Records drawn from a dataset:
=== Section Start ===

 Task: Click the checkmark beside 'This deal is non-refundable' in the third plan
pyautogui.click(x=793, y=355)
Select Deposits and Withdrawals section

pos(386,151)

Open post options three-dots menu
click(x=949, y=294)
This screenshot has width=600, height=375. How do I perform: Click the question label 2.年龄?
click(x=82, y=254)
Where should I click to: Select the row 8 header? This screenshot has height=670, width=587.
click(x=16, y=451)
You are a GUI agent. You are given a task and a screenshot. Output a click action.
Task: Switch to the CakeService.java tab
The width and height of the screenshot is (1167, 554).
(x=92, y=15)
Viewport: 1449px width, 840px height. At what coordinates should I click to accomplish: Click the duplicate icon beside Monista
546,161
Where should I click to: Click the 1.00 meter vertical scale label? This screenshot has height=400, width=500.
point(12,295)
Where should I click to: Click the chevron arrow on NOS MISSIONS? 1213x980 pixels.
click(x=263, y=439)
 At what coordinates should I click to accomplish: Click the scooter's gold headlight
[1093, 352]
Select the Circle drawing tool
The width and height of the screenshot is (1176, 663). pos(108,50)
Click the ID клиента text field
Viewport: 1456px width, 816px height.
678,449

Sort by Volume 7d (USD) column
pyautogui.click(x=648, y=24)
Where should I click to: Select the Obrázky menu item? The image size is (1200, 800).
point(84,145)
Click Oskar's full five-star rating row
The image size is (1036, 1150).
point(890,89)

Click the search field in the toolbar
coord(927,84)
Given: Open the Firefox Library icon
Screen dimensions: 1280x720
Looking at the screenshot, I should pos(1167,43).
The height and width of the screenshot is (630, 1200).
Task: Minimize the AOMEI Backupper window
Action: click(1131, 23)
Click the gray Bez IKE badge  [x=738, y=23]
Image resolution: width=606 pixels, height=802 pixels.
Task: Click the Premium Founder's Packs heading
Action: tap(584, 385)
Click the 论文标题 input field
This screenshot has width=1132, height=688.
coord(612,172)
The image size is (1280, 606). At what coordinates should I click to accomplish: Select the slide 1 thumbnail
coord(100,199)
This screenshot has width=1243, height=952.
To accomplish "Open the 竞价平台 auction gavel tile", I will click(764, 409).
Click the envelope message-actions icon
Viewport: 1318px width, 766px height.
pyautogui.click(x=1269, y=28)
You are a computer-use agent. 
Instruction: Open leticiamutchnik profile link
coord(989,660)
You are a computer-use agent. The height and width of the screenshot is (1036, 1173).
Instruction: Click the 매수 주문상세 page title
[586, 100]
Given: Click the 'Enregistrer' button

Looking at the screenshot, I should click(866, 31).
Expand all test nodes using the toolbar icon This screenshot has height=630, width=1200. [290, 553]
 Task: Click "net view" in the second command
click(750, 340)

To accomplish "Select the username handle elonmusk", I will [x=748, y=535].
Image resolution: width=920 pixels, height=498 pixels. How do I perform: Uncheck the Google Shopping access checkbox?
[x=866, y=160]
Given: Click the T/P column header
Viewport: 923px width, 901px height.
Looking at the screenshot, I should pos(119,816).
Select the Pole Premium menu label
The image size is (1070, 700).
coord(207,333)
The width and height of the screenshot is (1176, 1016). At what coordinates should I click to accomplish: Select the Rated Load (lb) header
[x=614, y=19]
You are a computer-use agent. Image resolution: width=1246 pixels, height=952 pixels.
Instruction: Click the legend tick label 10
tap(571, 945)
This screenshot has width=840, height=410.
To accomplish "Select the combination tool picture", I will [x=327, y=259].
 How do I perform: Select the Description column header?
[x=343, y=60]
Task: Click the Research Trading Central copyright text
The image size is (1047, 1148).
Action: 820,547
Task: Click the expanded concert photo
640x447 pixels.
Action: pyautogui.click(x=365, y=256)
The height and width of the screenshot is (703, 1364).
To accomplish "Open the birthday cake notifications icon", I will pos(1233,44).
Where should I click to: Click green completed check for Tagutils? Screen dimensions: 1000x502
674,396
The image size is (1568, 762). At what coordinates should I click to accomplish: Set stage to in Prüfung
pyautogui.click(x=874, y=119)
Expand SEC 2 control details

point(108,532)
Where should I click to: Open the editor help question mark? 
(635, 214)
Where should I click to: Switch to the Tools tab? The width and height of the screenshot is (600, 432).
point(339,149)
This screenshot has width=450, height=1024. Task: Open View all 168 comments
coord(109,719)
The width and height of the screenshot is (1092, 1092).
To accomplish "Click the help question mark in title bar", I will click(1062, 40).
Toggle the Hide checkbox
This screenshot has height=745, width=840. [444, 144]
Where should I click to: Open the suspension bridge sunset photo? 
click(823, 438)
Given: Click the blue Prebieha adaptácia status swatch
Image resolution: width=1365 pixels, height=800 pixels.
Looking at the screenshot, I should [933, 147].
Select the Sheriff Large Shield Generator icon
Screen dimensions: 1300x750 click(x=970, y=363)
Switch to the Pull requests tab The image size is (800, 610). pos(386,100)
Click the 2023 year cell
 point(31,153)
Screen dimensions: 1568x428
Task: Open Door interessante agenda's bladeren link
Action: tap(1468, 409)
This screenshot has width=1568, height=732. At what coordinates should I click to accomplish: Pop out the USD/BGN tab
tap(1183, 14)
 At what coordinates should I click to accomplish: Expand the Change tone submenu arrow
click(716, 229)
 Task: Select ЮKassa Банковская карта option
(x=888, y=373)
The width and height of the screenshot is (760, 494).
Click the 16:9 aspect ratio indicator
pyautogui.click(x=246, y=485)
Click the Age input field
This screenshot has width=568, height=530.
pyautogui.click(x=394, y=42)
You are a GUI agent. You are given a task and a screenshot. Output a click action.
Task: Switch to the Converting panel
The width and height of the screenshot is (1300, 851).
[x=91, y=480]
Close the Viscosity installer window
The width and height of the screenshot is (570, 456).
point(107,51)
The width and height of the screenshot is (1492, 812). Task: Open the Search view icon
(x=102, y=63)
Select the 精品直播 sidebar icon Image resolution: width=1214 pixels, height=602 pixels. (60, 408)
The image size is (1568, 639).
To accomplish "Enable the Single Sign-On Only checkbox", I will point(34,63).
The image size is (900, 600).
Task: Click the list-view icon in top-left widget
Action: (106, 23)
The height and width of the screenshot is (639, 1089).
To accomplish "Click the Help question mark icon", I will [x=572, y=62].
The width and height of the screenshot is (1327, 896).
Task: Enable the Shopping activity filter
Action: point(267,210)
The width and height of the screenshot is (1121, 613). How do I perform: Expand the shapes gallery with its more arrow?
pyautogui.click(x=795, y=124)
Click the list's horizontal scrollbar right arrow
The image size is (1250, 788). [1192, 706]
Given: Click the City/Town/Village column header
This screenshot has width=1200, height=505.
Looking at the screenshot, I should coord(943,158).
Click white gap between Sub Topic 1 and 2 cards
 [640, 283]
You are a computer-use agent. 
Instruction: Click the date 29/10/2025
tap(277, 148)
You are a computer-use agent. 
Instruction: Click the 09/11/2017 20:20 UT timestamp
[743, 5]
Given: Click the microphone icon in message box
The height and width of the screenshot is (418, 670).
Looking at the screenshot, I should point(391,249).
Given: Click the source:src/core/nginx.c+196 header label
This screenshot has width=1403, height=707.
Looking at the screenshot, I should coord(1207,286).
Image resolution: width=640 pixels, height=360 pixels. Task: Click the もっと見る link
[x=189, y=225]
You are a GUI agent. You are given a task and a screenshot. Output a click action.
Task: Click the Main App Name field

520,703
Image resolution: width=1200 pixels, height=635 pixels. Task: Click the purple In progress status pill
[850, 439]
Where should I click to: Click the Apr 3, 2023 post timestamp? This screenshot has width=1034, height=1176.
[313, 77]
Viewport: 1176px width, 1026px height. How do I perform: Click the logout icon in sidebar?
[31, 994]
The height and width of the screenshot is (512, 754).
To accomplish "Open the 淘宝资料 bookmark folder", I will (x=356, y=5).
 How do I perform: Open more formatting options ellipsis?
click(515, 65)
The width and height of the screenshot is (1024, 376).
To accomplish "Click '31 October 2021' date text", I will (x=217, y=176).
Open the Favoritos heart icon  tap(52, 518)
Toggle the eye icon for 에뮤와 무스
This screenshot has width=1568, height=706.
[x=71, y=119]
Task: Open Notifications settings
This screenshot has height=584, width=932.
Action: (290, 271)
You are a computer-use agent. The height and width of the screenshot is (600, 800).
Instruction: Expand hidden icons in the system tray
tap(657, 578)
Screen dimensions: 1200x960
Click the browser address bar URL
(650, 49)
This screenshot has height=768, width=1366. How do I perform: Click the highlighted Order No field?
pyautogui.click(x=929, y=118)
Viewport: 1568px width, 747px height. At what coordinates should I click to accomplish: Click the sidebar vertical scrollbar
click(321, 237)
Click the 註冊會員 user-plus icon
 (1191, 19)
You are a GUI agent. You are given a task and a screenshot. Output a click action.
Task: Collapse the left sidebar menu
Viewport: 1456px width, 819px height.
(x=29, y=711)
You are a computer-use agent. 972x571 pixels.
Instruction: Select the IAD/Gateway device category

=== Section End ===

• [To do]:
Would you print exactly, and only, the lines of the data above from the line with "Toggle the Hide checkbox" through the line with "Switch to the Pull", inclusive?

• [Your response]:
Toggle the Hide checkbox
This screenshot has height=745, width=840. [444, 144]
Where should I click to: Open the suspension bridge sunset photo? 
click(823, 438)
Given: Click the blue Prebieha adaptácia status swatch
Image resolution: width=1365 pixels, height=800 pixels.
Looking at the screenshot, I should [933, 147].
Select the Sheriff Large Shield Generator icon
Screen dimensions: 1300x750 click(x=970, y=363)
Switch to the Pull requests tab The image size is (800, 610). pos(386,100)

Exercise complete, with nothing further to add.